§ **Goal**
Return, without alteration, everything in the records below from the first line down to and including the line that contains "Click the volume".

— begin Available records —

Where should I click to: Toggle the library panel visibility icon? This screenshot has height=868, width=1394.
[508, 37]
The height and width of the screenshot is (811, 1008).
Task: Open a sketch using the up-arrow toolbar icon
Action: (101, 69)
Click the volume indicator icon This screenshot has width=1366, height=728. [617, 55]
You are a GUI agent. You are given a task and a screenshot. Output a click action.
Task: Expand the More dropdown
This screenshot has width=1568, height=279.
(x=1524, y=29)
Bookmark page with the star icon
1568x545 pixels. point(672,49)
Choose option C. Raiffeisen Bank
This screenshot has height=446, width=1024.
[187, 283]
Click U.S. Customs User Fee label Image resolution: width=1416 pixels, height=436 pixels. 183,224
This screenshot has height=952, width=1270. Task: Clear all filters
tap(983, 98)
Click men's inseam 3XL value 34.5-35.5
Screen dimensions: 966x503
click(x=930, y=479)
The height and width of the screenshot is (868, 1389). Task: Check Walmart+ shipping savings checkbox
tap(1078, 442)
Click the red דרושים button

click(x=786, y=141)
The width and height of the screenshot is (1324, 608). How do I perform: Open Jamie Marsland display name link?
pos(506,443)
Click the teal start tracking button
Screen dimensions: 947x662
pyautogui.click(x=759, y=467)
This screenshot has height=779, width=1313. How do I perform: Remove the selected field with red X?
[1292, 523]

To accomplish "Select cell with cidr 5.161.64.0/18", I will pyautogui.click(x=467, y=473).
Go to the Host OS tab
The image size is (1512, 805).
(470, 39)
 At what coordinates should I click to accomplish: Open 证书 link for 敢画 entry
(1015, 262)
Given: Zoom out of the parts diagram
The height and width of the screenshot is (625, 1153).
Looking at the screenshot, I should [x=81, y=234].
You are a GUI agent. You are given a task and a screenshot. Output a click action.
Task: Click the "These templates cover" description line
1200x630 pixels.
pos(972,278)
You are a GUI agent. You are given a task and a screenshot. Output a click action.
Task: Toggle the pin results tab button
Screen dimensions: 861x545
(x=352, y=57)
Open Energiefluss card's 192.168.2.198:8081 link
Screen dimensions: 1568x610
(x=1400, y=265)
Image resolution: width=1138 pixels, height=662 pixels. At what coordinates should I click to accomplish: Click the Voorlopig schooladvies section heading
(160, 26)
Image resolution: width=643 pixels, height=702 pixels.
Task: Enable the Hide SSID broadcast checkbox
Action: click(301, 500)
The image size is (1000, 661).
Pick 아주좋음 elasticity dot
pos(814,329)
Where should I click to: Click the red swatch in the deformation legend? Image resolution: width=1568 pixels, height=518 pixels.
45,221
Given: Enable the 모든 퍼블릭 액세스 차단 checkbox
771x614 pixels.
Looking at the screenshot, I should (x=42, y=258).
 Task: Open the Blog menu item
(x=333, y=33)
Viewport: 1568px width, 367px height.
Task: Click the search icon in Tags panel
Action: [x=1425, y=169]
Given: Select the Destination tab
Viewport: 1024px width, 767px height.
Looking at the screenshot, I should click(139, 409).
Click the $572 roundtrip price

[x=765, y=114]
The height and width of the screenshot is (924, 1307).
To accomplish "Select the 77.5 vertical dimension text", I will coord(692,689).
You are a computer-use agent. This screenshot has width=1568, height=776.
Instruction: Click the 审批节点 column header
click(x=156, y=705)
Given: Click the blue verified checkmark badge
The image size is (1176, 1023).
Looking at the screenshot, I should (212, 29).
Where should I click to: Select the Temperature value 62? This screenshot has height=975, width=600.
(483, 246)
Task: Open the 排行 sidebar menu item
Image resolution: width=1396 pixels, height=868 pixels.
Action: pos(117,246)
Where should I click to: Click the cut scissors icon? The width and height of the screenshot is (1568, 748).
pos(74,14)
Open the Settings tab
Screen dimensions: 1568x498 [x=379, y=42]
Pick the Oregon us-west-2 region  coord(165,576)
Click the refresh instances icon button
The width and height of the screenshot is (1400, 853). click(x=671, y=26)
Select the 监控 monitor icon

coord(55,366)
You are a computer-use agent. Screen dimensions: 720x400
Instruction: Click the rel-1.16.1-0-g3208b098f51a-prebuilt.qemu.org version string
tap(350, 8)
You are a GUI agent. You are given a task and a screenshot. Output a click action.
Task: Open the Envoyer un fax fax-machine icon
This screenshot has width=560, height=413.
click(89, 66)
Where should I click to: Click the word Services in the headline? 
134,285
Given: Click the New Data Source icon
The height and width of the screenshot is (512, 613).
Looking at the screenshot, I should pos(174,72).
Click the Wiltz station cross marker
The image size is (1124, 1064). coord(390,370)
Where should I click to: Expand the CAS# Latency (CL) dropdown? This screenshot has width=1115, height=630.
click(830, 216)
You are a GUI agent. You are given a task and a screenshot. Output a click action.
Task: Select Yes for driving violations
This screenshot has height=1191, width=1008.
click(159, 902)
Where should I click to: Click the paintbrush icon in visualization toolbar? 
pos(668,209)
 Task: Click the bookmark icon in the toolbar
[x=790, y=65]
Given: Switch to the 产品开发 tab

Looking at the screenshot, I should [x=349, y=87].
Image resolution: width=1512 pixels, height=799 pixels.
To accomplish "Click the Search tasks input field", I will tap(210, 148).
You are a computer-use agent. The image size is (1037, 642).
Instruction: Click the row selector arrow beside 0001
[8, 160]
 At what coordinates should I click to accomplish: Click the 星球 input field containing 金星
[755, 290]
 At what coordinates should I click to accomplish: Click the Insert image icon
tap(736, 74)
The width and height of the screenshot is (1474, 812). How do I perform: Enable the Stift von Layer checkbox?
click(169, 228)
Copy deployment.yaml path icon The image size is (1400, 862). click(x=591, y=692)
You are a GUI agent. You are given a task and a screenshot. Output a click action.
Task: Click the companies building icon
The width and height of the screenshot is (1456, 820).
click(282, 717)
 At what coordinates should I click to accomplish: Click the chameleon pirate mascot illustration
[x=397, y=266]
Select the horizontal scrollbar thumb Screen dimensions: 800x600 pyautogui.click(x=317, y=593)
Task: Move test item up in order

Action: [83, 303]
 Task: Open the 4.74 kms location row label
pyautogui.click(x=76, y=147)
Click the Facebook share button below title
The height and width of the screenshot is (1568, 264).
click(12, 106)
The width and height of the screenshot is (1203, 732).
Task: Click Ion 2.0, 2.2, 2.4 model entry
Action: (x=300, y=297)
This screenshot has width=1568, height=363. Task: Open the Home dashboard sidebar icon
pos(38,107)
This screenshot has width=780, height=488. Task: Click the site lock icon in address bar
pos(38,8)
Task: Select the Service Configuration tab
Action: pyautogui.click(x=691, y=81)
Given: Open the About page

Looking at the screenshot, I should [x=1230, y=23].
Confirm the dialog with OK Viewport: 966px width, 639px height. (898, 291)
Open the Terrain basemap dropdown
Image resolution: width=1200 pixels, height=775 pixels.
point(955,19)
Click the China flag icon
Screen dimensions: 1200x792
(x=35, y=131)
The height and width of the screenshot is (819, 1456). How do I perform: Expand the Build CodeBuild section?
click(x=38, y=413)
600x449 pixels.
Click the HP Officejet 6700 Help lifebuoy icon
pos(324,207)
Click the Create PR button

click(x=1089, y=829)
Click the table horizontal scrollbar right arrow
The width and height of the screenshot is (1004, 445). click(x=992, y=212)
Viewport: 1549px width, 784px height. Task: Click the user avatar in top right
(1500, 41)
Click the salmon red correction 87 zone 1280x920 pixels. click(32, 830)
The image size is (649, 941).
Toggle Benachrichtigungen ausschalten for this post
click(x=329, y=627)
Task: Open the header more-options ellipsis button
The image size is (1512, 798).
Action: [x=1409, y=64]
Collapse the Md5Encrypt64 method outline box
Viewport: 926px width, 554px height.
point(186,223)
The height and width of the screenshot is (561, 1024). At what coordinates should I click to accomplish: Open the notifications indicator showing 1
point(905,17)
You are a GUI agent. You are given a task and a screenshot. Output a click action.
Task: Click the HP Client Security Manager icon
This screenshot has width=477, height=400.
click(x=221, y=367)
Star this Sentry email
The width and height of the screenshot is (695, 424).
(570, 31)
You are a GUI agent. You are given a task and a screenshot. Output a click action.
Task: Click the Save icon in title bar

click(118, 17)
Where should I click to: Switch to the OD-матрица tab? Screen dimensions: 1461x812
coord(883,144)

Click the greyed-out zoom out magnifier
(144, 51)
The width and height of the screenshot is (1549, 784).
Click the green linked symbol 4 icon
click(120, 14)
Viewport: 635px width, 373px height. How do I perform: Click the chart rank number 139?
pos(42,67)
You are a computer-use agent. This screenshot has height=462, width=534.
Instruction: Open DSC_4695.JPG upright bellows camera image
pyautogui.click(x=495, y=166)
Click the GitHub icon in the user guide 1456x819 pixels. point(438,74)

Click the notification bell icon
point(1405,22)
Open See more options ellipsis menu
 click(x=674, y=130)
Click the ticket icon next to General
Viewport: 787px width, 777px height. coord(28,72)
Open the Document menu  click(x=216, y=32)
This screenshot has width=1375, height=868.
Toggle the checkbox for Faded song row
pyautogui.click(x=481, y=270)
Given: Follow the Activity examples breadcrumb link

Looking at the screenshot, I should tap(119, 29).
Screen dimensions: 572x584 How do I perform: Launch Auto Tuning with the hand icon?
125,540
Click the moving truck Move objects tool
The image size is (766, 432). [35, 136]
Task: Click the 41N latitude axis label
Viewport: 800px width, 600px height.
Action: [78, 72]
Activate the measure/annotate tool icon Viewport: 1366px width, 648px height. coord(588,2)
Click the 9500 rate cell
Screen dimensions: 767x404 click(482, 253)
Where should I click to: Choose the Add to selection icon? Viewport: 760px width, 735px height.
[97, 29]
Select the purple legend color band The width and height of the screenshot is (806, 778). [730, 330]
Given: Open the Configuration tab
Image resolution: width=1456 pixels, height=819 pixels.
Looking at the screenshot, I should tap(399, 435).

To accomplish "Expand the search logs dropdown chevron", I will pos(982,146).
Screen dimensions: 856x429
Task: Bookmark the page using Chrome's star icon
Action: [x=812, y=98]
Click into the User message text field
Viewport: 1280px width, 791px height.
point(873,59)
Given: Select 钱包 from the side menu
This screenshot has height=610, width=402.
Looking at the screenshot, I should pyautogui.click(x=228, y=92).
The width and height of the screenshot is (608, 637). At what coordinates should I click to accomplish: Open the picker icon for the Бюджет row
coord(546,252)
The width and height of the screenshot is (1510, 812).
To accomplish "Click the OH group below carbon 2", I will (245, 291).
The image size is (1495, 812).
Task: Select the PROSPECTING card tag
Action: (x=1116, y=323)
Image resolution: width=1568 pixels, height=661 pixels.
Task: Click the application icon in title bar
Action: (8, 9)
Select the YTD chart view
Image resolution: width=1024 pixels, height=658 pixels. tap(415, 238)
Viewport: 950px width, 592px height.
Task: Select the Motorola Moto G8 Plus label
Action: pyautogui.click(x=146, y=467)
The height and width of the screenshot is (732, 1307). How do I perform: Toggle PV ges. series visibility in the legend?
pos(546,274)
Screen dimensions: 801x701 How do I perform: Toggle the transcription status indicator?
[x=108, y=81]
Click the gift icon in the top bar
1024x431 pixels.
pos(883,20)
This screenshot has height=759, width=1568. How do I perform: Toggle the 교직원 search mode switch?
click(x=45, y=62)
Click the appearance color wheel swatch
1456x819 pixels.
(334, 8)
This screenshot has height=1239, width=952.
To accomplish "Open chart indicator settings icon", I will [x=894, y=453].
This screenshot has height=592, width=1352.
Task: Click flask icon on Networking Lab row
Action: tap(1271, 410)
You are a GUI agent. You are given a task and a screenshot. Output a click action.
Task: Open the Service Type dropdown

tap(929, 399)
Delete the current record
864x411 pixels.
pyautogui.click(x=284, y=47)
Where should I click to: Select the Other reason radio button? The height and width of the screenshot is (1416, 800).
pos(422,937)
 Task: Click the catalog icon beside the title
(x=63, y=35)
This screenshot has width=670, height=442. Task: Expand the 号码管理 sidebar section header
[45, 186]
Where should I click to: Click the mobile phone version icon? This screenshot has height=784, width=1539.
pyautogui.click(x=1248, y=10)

— end Available records —

§ **Solution below**
Where should I click to: Toggle the library panel visibility icon? This screenshot has height=868, width=1394.
[508, 37]
The height and width of the screenshot is (811, 1008).
Task: Open a sketch using the up-arrow toolbar icon
Action: (101, 69)
Click the volume indicator icon This screenshot has width=1366, height=728. [617, 55]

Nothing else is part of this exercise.